PROVIDED TEXT:
* Start *

15 August 2019: NOTICE TO AN EXTRAORDINARY GENERAL MEETING OF VALOE CORPORATION

Notice is given to the shareholders of Valoe Corporation to an Extraordinary General Meeting to be held on 5 September 2019 at 11:30 (Finnish time) at the company’s headquarters at Insinöörinkatu 5, 50150 Mikkeli, Finland. The reception of persons who have registered for the meeting and the distribution of voting tickets will commence at 11:00 (Finnish time).

A. Matters on the agenda of the General Meeting

At the General Meeting, the following matters will be considered:

1. Opening of the meeting

2. Calling the meeting to order

3. Election of persons to scrutinize the minutes and to supervise the counting of votes

4. Recording the legality of the meeting

5. Recording the attendance at the meeting and adoption of the list of votes

6. Authorization of the Board of Directors to decide on a share issue as well as other option rights and other special rights entitling to shares in the company

The Board of Directors proposes to the General Meeting, that the General Meeting authorizes the Board of Directors to decide on a share issue with and/or without payment, either in one or in several occasions, including right to resolve on option rights and other rights entitling to shares pursuant to the Chapter 10, Section 1 of the Finnish Companies Act so that the number of new shares issued based on the authorization or number of shares issued based on option rights and other special rights entitling to the shares pursuant to the Chapter 10, Section 1 of the Finnish companies Act, would equal to the total maximum amount of 150,000,000 shares. The authorization does not exclude the Board’s right to decide also on directed issue of shares or option rights and other special rights pursuant to the Chapter 10, Section 1 of the Finnish Companies Act. It is proposed that the authorization may be used for important arrangements from the company’s point of view e.g. to strengthen the capital structure, to finance investments, for acquisitions and business transactions or other business arrangements, or to expand ownership structure, or for incentive plans, or for other purposes resolved by the Board involving a weighty financial reason for issuing shares or option rights or special rights entitling to shares pursuant to the Chapter 10, Section 1 of the Finnish Companies Act. The share issue may be executed by deviating from the shareholders' pre-emptive subscription right provided the company has a weighty financial reason for that. It is proposed that the authorization shall not revoke any previous authorizations. It is proposed that the authorization is in force until 30 June 2020.

* End *

BRIEF: According to the meeting notice, until what date is the proposed share issue authorization in force? The listing after this text is not needed for anything here.

RAW DATA:

* Start *

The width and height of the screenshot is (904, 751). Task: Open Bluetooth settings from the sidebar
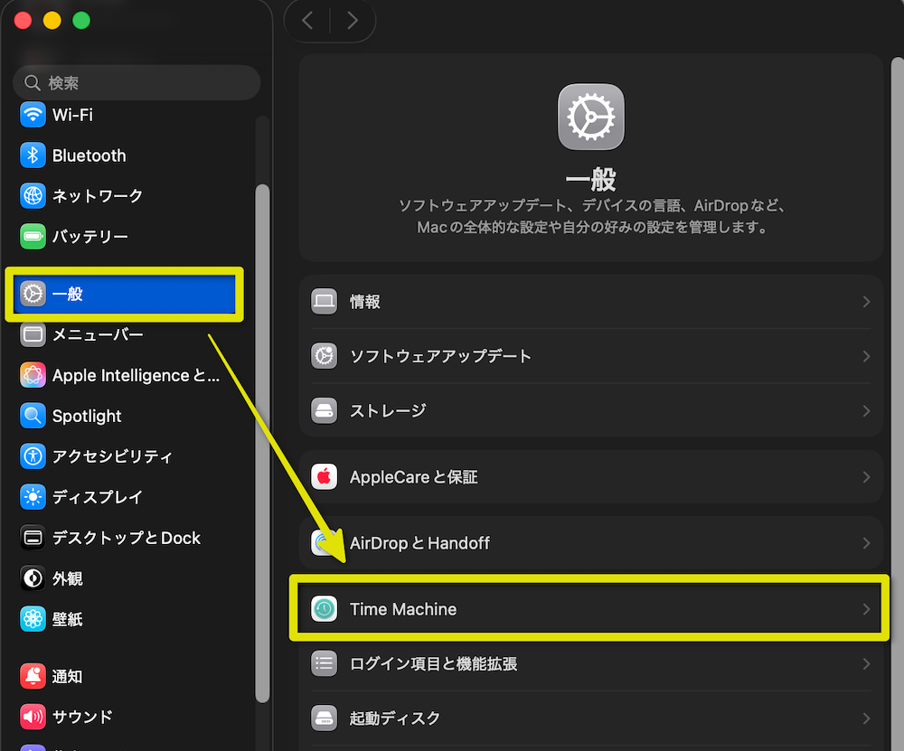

* End *

EXERCISE ANSWER: 30 June 2020.